Since a '/' comes between @ and 231 the o/p is 0 occurences of @ + one or more occurrences of alphanumerics.
************************************************************************
select regexp_substr('1@/231_3253/ABc','@+([[:alnum:]]*)') from dual;
Output: @
Interpreted as:
@+ one or more ocurrences of @
([[:alnum:]]*) followed by 0 or more occurrences of alphanumerics
************************************************************************
select regexp_substr('1@/231_3253/ABc','@+([[:alnum:]]+)') from dual;
Output: Null
Interpreted as:
@+ one or more occurences of @
([[:alnum:]]+) followed by one or more occurences of aplhanumerics
************************************************************************
select regexp_substr('@1PSN/231_3253/ABc125','([[:digit:]]+)$') from dual;
Output: 125
Interpreted as:
([[:digit:]]+) one or more occurences of digits only
$ at the end of the string
************************************************************************
select regexp_substr('@1PSN/231_3253/ABc','([^[:digit:]]+)$') from dual;
output: /ABc
Interpreted as:
([^[:digit:]]+)$ one or more occurrences of non-digit literals at the end of the string
'^' inside square brackets marks the negation of the class
************************************************************************
Look for http:// followed by a substring of one or more alphanumeric characters and optionally, a period (.)
SELECT REGEXP_SUBSTR('Go to http://www.oracle.com/products and click on database','http://([[:alnum:]]+\.?){3,4}/?') RESULT
FROM dual;
Output: http://www.oracle.com
Interpreted as:
[[:alnum:]]+ one or more occurences of alplanumeric characters
\.? dot optionally (backslash represents escape sequence,? represents optionally)
{3,4} 3 or 4 times
/? followed by forward slash optionally
If you have www.oracle.co.uk; {3,4} extracts it for you as well
************************************************************************
Validate email:
select case when
REGEXP_LIKE('abc_pqr@xyz.co.uk',
'^([[:alnum:]]+(\_?|\.))([[:alnum:]]*)@([[:alnum:]]+)(.([[:alnum:]]+)){1,2}$') then 'Match Found'
else 'No Match Found'
end
as output from dual;
Interpreted as:
([[:alnum:]]+(\_?|\.)) one or more occurrences of alpha numerics optionally followed by an underscore or dot
([[:alnum:]]*) followed by 0 or more occurrences of alplhanumerics
@ followed by @
([[:alnum:]]+) followed by one or more occurrences of alplhanumerics
(.([[:alnum:]]+)){1,2} followed by a dot followed by alphanumerics from once till max of twice (Ex- .com or .co.uk)
Output: Match Found
Input: abc1pqr@xyz.co.uk
Output: Match Found
Input: abc-pqr@xyz.co.uk
Output: No Match Found
************************************************************************
Truncate the part, ending with digits
select regexp_substr('Yahoo11245@US','^.*[[:digit:]]',1) from dual;
Output: Yahoo11245
select regexp_substr('*Yahoo*11245@US','^.*[[:digit:]]',1) from dual;
Output: *Yahoo*11245
Interpreted as:
.* zero or more occurrences of any characters (dot signifies any character)

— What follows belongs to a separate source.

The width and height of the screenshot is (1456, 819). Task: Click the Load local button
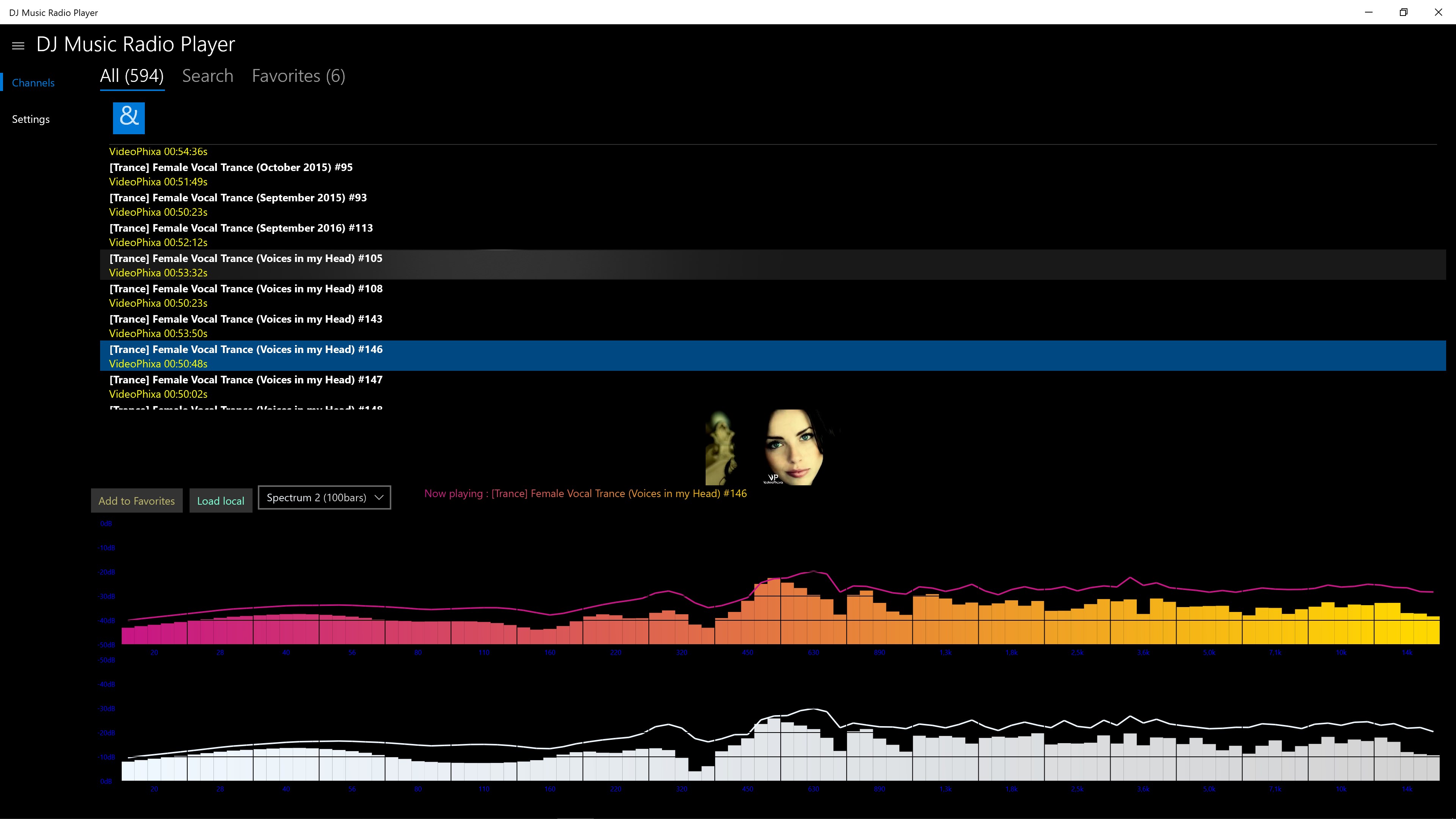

************************************************************************
Replace 2 to 8 spaces with single space
select regexp_replace('Hello you OPs there','[[:space:]]{2,8}',' ')
from dual;
************************************************************************
Search for control characters
select case when
regexp_like('Super' || chr(13) || 'Star' ,'[[:cntrl:] then 'Match Found'
else 'No Match Found'
end
as output from dual;
Output: Match Found
************************************************************************
Search for lower case letters only with a string length varying from a min of 3 to max of 12
select case when
regexp_like('terminator' ,'^[[:lower:]]{3,12}$')
then 'Match Found'
else 'No Match Found'
end
as output from dual;
************************************************************************
4th character must be a special character
select case when
regexp_like('ter*minator' ,'^...[^[:alnum:] then 'Match Found'
else 'No Match Found'
end
as output from dual;
Ouput: Match Found
************************************************************************
Case Sensitive Search
select case when
regexp_like('Republic Of Africa' ,'of','c')
then 'Match Found'
else 'No Match Found'
end
as output from dual;
Output: No match found
c stands for case sensitive
select case when
regexp_like('Republic Of africa' ,'of','i')
then 'Match Found'
else 'No Match Found'
end
as output from dual;
Output: Match Found
i stands for case insensitive
************************************************************************
Two consecutive occurences of characters from a to z
select regexp_substr('Republicc Of Africaa' ,'([a-z])\1', 1,1,'i') from dual;
Output: cc
Interpreted as:
([a-z]) character set a-z
\1 consecutive occurence of any character
1 starting from 1st character in the string
1 First occurence
i case insensitive
Three consecutive occurences of characters from 6 to 9
select case when
regexp_like('Patch 10888 applied' ,'([7-9])\1\1')
then 'Match Found'
else 'No Match Found'
end
as output from dual;
Output: Match Found
************************************************************************
Phone validator:
select case when
regexp_like('123-44-5555' ,'^[0-9]{3}-[0-9]{2}-[0-9]{4}$')
then 'Match Found'
else 'No Match Found'
end
as output from dual;
Output: Match Found
Input: 111-222-3333
Output: No match found
Interpreted as:
^ start of the string
[0-9]{3} three ocurrences of digits from 0-9
- followed by hyphen
[0-9]{2} two ocurrences of digits from 0-9
- followed by hyphen
[0-9]{4} four ocurrences of digits from 0-9
$ end of the string
************************************************************************
Source Links:
http://www.psoug.org/reference/regexp.html
http://www.oracle.com/technology/obe/obe10gdb/develop/regexp/regexp.htm
Edited by: Preta on Feb 25, 2010 4:38 PM
Corrected the example for www.oracle.com
Edited by: Preta Incorported Logan's comments